Lorsqu’on a 5 ans, notre meilleur ami c’est notre voisin. On apprend à faire de la bicyclette en même temps que lui, on joue à l’ours en courant autour de la maison. Puis on rentre, les joues rouges, pour prendre une bonne limonade… et on se sépare lors d’un cruel déménagement.
Lorsqu’on a 10 ans, notre meilleur ami, on l’appelle notre best friend. C’est avec lui qu’on échange des cartes de hockey et qu’on joue au baseball dans le parc. Puis on rentre, les mains rouges, pour boire un verre de lait devant une partie de Mario Bros… jusqu’à ce qu’une stupide chicane s’interpose.
Lorsqu’on a 15 ans, notre meilleur ami c’est un gars dans notre classe. Un coloc de casier. C’est avec lui que l’on fume notre premier joint dans la ruelle. Puis on rentre, les yeux rouges, pour boire une Smirnoff Ice à l’insu des parents… jusqu’à ce que nos blondes respectives nous empêchent de nous voir.
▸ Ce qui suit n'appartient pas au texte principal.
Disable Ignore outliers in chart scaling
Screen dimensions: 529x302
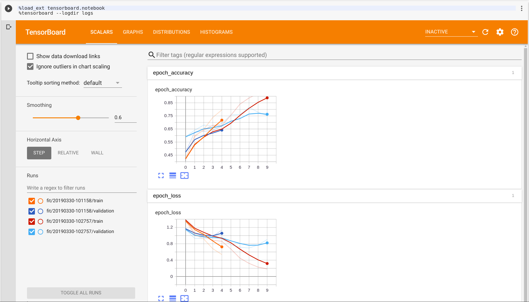[x=30, y=66]
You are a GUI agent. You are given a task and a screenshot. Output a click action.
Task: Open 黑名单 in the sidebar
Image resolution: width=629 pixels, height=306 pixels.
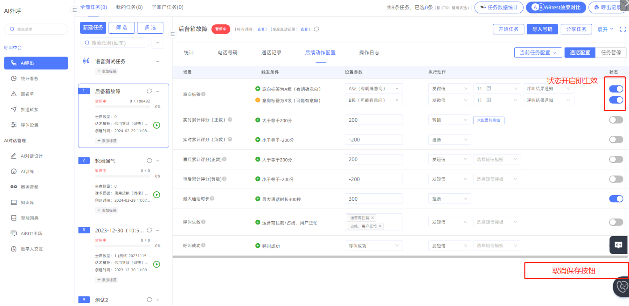(x=27, y=94)
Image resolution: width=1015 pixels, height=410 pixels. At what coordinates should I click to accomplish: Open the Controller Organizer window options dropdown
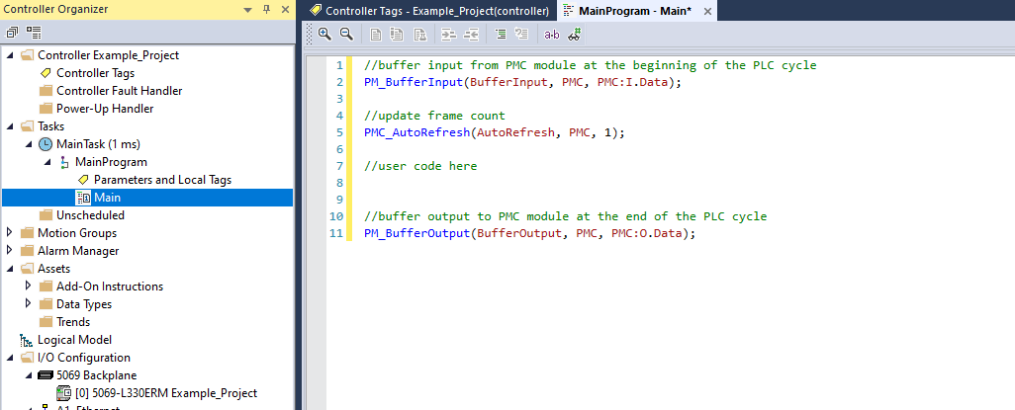point(247,10)
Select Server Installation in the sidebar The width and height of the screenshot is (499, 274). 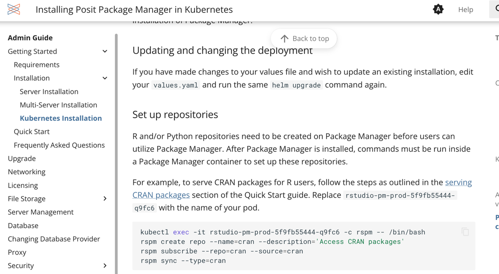tap(49, 91)
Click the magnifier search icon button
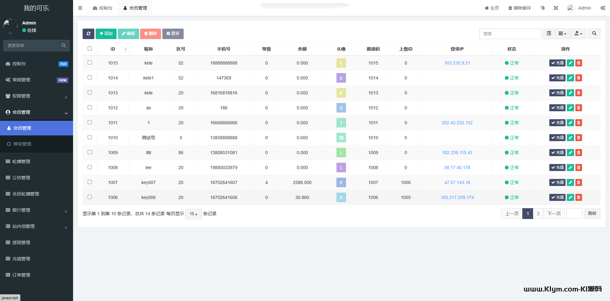610x301 pixels. tap(594, 34)
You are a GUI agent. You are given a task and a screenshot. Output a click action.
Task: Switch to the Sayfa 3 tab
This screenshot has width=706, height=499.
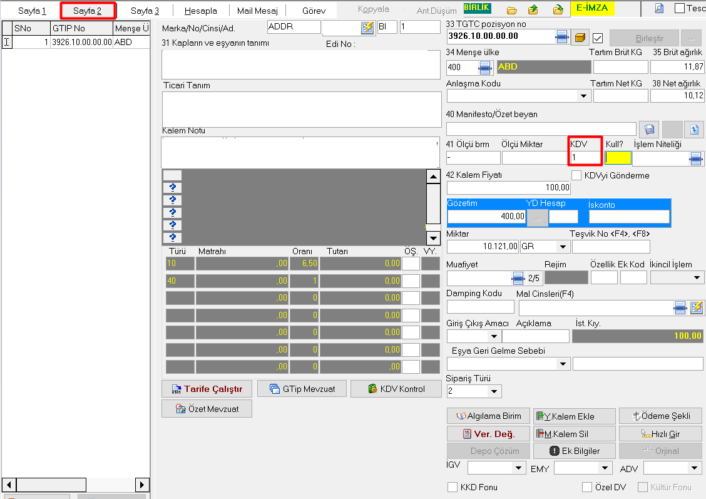145,11
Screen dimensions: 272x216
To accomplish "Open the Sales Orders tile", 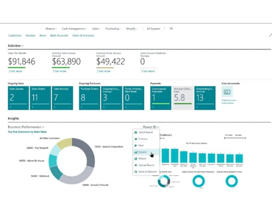I will (40, 98).
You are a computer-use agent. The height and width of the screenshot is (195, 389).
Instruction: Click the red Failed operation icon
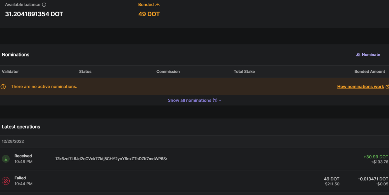[x=6, y=181]
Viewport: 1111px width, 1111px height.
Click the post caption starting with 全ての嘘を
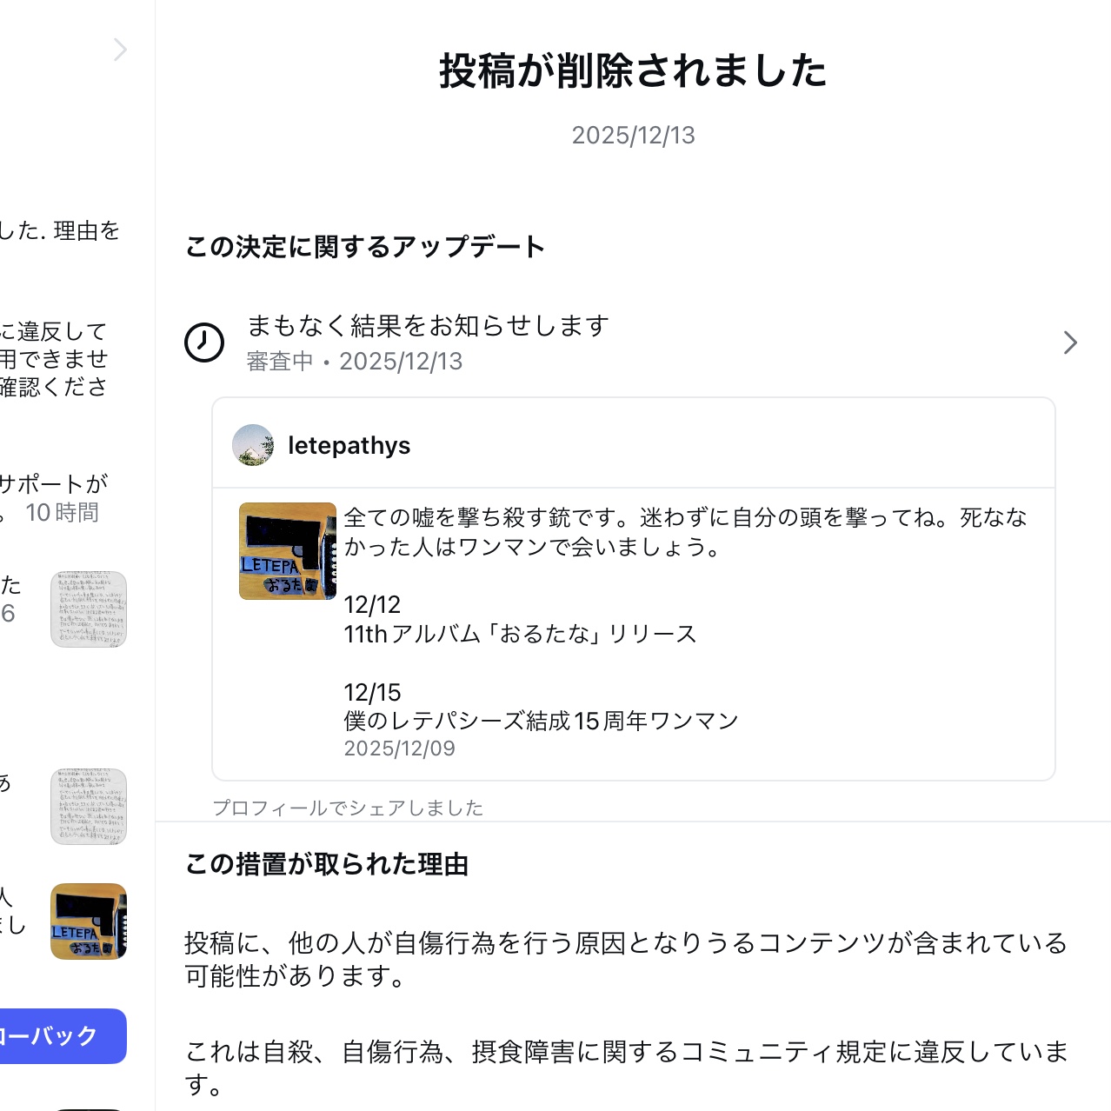pyautogui.click(x=685, y=531)
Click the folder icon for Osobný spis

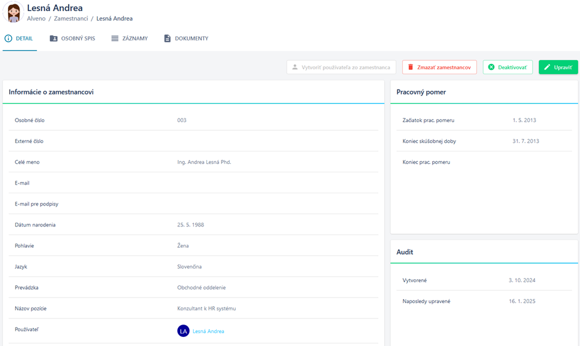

Lorsqu’on a 20 ans, notre meilleur ami c’est un confident. Un vrai chum. On sort dans les pubs, on parle de la vie. Puis on rentre, le nez rouge, pour boire une autre bouteille de blonde en se racontant nos mésaventures avec d’autres sortes de blondes… Et le destin veut finalement que le marché du travail nous éloigne.
Lorsqu’on a 25 ans, notre meilleure amie, c’est notre conjointe. L’ange des situations difficiles, la comparse des meilleurs moments. C’est souvent elle qui devient la mère de nos enfants. Et là, les parents débordés ne dérougissent plus, alors que le bébé tète sa gorgée de lait… L’avenir n’est plus rouge, il est rose.